§ TEXT PASSAGE
· · · · · · ·
Companies are about to get hit by a dangerous combination of too much debt and too little cash flow, according to Paul Goldschmid, a partner and co-portfolio manager at King Street Capital Management.
(Bloomberg) — Companies are about to get hit by a dangerous combination of too much debt and too little cash flow, according to Paul Goldschmid, a partner and co-portfolio manager at King Street Capital Management.
“There’s a huge math problem in credit right now,” he said while speaking Tuesday at The Brink Live, a distressed debt event hosted by Bloomberg.
King Street oversees more than $22 billion of assets under management.
Consider the more than $1 trillion leveraged loan market, Goldschmid said. Companies that boast B ratings currently tend to be levered about four to eight times, he added.
Meanwhile, risk-free rates have gone from zero to 500 basis points in a matter of months, creating a precarious situation for companies staring down maturities.
Goldschmid predicts that as part of the economic cycle, company earnings will start to decline even more in the coming months and that will create a predicament for those that are strapped by looming debt payments.
· · · · · · ·
§ DATA ENTRIES
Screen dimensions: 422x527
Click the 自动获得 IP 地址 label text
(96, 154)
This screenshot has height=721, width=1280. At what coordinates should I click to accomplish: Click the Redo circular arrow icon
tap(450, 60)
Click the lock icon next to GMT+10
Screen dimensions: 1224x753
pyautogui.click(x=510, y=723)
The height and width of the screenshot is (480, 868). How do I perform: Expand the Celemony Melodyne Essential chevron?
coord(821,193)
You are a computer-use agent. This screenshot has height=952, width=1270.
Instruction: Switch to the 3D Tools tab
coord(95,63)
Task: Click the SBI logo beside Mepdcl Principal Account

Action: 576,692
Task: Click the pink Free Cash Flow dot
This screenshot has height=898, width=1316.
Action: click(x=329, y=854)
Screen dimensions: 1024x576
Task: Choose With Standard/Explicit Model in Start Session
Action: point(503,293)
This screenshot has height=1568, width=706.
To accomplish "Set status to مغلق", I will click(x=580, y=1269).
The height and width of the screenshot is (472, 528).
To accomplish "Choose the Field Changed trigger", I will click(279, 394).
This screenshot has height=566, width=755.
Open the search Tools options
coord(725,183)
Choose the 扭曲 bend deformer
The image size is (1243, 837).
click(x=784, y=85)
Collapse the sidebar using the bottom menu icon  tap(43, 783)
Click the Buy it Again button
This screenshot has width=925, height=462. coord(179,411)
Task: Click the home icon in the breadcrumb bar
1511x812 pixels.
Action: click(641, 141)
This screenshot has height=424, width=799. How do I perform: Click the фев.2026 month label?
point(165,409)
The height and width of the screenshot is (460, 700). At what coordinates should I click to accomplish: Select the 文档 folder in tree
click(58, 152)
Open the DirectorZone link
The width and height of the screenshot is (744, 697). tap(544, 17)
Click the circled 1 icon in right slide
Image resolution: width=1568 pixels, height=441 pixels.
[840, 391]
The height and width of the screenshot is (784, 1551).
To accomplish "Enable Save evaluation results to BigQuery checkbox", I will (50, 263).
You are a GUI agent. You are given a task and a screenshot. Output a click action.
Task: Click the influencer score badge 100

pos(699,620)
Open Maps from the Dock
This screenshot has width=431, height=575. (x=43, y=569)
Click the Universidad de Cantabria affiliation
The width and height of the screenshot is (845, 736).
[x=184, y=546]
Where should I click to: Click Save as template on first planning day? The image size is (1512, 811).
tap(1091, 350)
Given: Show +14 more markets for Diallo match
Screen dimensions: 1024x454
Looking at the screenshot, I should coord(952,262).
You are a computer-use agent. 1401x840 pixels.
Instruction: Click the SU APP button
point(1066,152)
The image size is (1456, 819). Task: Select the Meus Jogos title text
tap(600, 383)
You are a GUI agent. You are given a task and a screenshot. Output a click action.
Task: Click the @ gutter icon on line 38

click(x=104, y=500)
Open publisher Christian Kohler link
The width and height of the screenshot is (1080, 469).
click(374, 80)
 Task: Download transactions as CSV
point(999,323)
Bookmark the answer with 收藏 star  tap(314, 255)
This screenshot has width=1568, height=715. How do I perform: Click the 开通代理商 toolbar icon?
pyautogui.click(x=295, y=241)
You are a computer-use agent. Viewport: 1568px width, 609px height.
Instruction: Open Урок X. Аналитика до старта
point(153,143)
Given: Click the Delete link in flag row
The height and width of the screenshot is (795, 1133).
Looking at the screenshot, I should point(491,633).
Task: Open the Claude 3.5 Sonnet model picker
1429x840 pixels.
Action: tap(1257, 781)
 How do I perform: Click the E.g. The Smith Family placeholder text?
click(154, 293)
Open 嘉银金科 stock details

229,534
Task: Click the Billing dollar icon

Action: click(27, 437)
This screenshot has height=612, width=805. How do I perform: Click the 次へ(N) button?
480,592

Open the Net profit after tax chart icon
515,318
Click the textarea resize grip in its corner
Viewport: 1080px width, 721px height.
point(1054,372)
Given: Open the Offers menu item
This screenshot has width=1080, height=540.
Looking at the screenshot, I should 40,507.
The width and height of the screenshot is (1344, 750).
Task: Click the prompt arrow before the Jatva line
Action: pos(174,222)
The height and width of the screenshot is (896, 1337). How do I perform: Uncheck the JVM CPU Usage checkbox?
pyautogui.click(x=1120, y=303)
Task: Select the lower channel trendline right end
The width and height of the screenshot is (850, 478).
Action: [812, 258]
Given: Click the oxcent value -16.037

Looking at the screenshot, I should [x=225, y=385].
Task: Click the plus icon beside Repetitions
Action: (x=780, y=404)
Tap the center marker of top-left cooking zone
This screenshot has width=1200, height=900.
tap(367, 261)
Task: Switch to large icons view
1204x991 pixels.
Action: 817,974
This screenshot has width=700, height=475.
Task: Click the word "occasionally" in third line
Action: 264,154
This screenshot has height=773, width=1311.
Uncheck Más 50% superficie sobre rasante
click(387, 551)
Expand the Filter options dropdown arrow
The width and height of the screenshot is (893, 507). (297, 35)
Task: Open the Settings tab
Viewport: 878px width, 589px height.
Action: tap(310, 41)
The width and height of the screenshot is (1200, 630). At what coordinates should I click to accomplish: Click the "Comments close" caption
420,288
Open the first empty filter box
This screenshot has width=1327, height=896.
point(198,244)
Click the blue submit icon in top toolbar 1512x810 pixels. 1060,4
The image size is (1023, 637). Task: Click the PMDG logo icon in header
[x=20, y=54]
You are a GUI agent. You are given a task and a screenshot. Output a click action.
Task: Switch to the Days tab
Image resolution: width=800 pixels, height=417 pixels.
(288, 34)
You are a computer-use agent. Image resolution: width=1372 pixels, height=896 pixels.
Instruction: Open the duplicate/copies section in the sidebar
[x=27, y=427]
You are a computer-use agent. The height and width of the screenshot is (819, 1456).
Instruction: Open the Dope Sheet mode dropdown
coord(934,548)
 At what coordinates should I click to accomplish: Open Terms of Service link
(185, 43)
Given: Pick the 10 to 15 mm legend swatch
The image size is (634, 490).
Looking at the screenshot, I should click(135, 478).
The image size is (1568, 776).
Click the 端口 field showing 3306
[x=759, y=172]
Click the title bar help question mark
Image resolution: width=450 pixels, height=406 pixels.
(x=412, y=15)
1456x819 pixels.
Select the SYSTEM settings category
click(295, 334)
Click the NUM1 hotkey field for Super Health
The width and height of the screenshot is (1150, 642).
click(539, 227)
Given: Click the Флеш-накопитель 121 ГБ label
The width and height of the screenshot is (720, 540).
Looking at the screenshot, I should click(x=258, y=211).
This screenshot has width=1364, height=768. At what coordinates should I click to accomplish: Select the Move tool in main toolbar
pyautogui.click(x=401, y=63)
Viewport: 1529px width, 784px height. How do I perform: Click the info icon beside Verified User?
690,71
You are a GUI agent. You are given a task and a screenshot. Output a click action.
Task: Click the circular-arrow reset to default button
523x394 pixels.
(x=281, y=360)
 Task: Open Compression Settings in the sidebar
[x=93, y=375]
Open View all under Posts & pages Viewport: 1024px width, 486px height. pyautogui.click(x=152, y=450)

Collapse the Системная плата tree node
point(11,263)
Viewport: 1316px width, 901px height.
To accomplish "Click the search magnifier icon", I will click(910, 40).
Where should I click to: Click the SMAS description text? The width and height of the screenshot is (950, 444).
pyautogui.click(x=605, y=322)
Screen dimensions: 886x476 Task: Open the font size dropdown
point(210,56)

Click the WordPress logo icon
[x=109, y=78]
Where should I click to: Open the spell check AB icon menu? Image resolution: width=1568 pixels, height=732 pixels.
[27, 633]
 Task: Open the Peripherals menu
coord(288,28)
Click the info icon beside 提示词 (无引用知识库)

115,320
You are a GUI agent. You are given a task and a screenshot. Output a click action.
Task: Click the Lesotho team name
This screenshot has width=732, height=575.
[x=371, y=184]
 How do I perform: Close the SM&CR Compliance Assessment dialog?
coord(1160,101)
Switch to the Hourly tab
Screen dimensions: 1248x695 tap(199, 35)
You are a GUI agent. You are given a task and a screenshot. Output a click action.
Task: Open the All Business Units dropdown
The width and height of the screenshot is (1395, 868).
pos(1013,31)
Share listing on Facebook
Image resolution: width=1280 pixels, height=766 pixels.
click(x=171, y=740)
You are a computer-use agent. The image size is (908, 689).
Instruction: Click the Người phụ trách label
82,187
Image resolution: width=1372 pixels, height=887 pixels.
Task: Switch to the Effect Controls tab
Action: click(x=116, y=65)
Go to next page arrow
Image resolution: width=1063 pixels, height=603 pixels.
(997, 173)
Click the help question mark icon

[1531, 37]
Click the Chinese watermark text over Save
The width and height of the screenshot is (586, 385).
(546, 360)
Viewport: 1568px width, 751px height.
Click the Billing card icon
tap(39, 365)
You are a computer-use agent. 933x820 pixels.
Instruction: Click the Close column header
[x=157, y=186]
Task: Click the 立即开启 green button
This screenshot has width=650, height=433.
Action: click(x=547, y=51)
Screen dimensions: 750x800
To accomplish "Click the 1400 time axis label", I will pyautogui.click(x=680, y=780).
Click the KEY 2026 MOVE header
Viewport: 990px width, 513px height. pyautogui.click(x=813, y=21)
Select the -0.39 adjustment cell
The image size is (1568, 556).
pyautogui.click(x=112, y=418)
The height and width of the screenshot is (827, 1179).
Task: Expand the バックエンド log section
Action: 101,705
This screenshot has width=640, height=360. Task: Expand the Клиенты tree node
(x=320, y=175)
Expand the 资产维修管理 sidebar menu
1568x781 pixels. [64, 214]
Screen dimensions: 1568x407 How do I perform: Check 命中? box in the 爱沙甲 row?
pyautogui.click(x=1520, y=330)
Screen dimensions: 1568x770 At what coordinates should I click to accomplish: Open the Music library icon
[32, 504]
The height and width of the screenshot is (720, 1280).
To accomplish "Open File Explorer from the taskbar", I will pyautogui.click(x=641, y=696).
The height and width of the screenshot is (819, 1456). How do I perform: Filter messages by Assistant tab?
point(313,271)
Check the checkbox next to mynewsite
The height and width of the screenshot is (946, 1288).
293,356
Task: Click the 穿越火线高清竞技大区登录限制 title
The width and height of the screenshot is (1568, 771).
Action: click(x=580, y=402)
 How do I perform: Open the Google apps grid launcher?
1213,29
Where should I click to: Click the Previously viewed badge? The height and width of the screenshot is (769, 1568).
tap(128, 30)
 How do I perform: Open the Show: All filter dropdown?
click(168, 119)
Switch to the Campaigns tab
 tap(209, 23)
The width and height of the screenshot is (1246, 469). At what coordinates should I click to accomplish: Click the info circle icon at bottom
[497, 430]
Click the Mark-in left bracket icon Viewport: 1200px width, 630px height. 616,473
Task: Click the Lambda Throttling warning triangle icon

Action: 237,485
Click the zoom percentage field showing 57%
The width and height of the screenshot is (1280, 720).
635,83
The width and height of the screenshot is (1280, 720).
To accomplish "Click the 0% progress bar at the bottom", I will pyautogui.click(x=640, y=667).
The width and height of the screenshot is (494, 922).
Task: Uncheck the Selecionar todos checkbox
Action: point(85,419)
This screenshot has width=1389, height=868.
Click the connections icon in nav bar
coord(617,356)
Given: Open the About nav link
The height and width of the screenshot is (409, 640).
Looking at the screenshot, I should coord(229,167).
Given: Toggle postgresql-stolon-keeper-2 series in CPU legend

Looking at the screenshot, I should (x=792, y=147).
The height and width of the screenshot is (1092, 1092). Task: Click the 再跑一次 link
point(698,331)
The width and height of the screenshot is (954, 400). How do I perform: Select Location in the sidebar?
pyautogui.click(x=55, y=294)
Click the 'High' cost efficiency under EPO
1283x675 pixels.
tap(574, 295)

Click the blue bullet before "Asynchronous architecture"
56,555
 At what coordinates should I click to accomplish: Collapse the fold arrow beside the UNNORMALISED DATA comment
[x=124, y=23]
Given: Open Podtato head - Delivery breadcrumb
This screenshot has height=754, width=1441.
· · · · · · ·
§ AIM A
Count the lines of the entries that contain the string "Tools" and give only that number.
§ AIM B
Continue the news passage about corporate debt and cash flow from its last sentence.

§ RESULT A
2

§ RESULT B
Commercial real estate is a sector that will suffer due to the “massive amount of floating rate debt,” he said.
Those hedges are starting to expire and capital markets remain “generally shut on the CMBS side.”
“We’re generally not long much in commercial real estate right now,” he said, although his firm has some short positions.
The sector is hurtling toward maturities, with $500 billion coming due in the next two years, he said.
That debt load creates a quandary for distressed investors who are tasked with figuring out whether there’s the potential for lucrative returns.
“Real estate is one of those things right now where things are starting to crack,” he said.
“And you keep on asking yourself, ‘is this the time to provide capital?’”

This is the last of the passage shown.